La nota se hará pública el día 28, tres semanas después de que haya empezado el curso universitario
20 sep 2012 . Actualizado a las 06:52 h.El segundo asalto ha comenzado. En tres días decidirán parte de su futuro. O al menos, el más cercano. Y es que la posibilidad de acceder a la universidad no está totalmente perdida para los 268 alumnos de bachillerato y ciclos formativos que desde ayer se examinan en el campus pontevedrés en la ya conocida como selectividad.
Las tan temidas Pruebas de Acceso a la Universidad abrieron ayer sus puertas para aquellos que optan a las 76 titulaciones -de las 142 que existen en Galicia- en las que todavía quedan plazas. No son muchos los que tienen la suerte de poder acceder a la carrera deseada, pero los que lo hacen se topan con un problema en sus primeros pasos como estudiante universitario: más de un mes de ausencia a las clases provocada por el adelanto del inicio de curso en los nuevos grados mientras que la fecha de las pruebas continúan siendo la misma.
Alberto Hernández es uno de las alumnos afectados por este contratiempo. Después de estudiar el bachillerato en el Instituto A Xunqueira II, en su mente vaga la idea de estudiar Ciencias Empresariales en la Universidade de A Coruña. «El año pasado sobraron plazas, por lo que cuento con no quedarme fuera», comenta. Sin embargo, su preocupación está puesta en otra parte. Todavía tendrá que esperar al día 28 para conocer el resultado de los exámenes y, cuando así sea, aún tendrá que solicitar la plaza y matricularse en la carrera. Numerosos trámites que no le permitirán poner un pie en las aulas antes de la primera semana de octubre.

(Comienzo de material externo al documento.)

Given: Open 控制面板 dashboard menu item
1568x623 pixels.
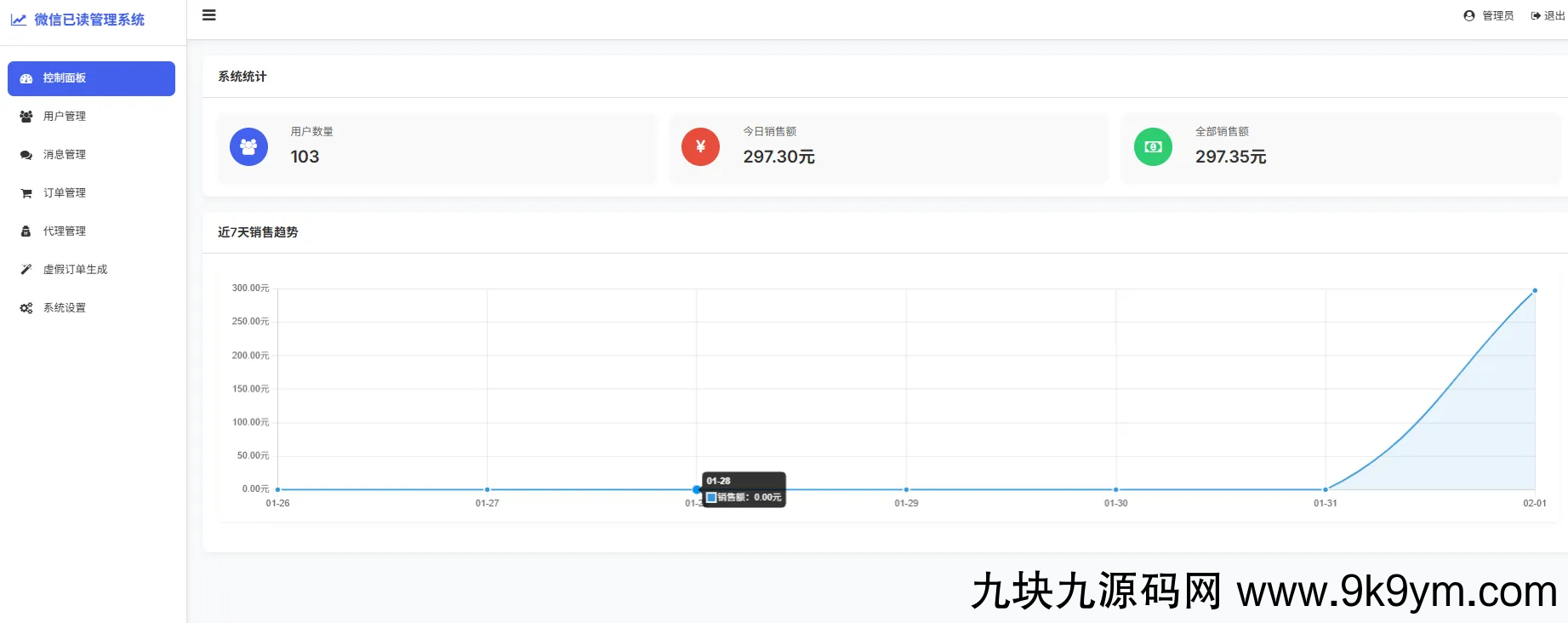Looking at the screenshot, I should [91, 78].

Para esa, se verá con el mismo problema que le atormenta a Carmen Couto. Esta alumna del Instituto Sánchez Cantón se queja de que sus compañeros, ya admitidos en la convocatoria de junio, «están haciendo exámenes que le contarán para la nota del primer cuatrimestre mientras que yo aún no sé dónde me admitirán», explica con preocupación. «Además, no es solo eso. También la integración es más difícil y cuando la gente empieza a conocerse, llegamos nosotros y con lo primero que nos encontramos es que tenemos que pedir apuntes y ponernos al día en todo lo aprendido», añade Couto.
Una problemática que se suma a la que siempre sucede por estas fechas: 66 titulaciones con la matrícula cerrada. Muchos son los jóvenes que no han podido entrar y han tenido que cambiar -o retrasar hasta el próximo curso- su idea de entrar en la facultad que les enseñará la que esperan que sea su futura profesión.